Snowflake’s Data Metric Functions (DMF) are powerful tools designed to ensure data quality and governance. By enabling automated checks and validations, DMFs allow organizations to monitor their data continuously and enforce business rules. With built-in and custom metrics, DMFs simplify the process of validating large datasets and identifying anomalies.

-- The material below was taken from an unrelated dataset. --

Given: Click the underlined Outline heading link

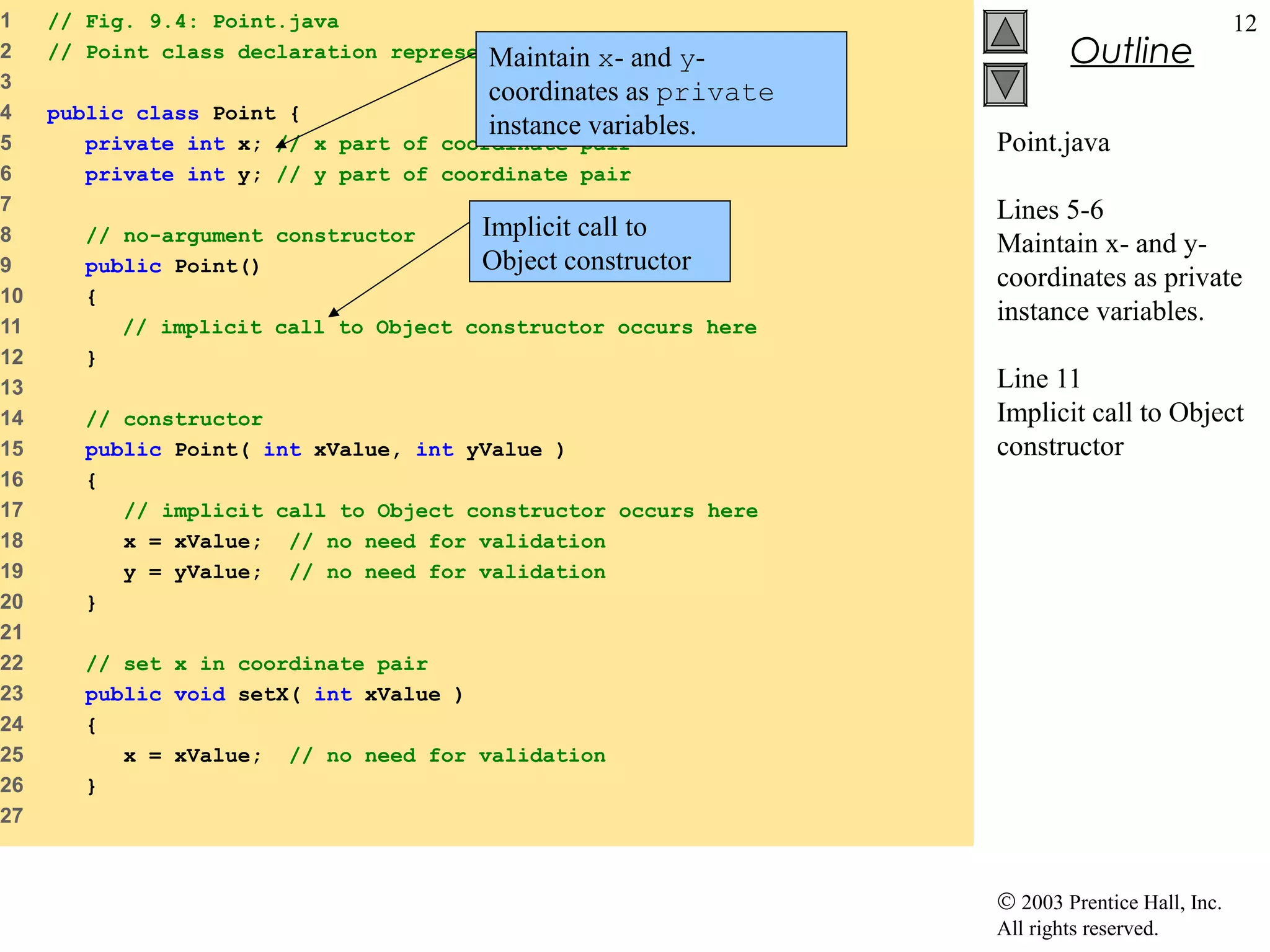Looking at the screenshot, I should pos(1131,51).
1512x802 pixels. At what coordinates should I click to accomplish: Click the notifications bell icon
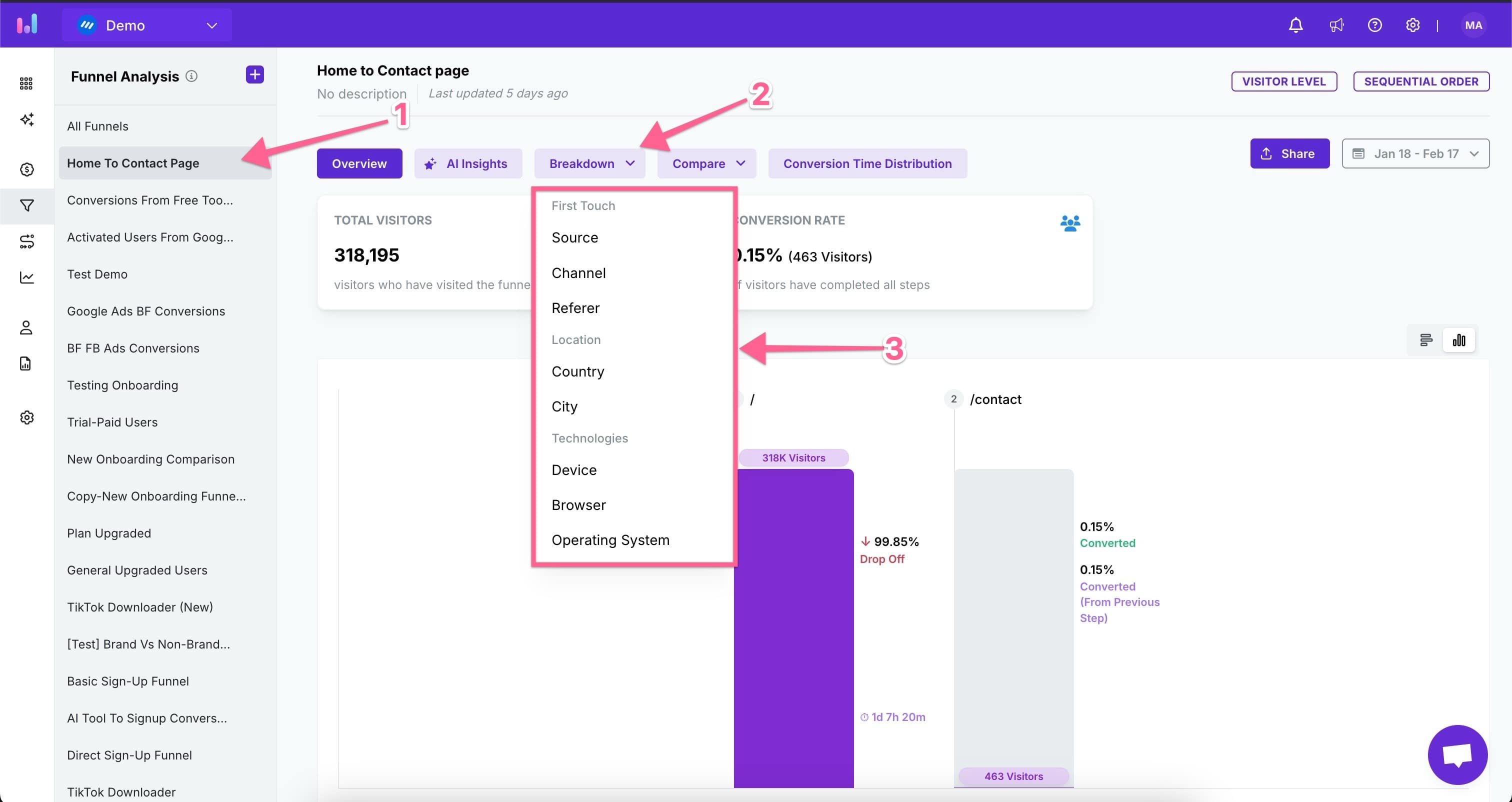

In this blog, we will explore a practical use case of DMFs to monitor the quality of transactional data. Using Snowflake’s flexibility, we will create custom DMFs, integrate them with data tables, and leverage alerting mechanisms to ensure high-quality standards.
Use Case: Ensuring Data Quality for Transactional Data
Scenario:
You are responsible for maintaining the quality of a DATA_QUALITY_TEST table, which records transaction details. Ensuring data accuracy and validity is critical for downstream analytics and decision-making processes.
STEP 1: The table structure includes the following fields:
CREATE OR REPLACE TABLE DATA_QUALITY_TEST (
ID INT,
CUSTOMER_ID INT,
TRANSACTION_AMOUNT NUMERIC,
DATE TIMESTAMP,
SHIPMENT_QUANTITY INT,
MAX_TEMP_F NUMBER,
DELIVERY_TIME TIMESTAMP
);
To ensure data quality, we will implement checks for:
- High-value transactions exceeding a threshold.
- Temperature values outside the valid Fahrenheit range (-40°F to 140°F).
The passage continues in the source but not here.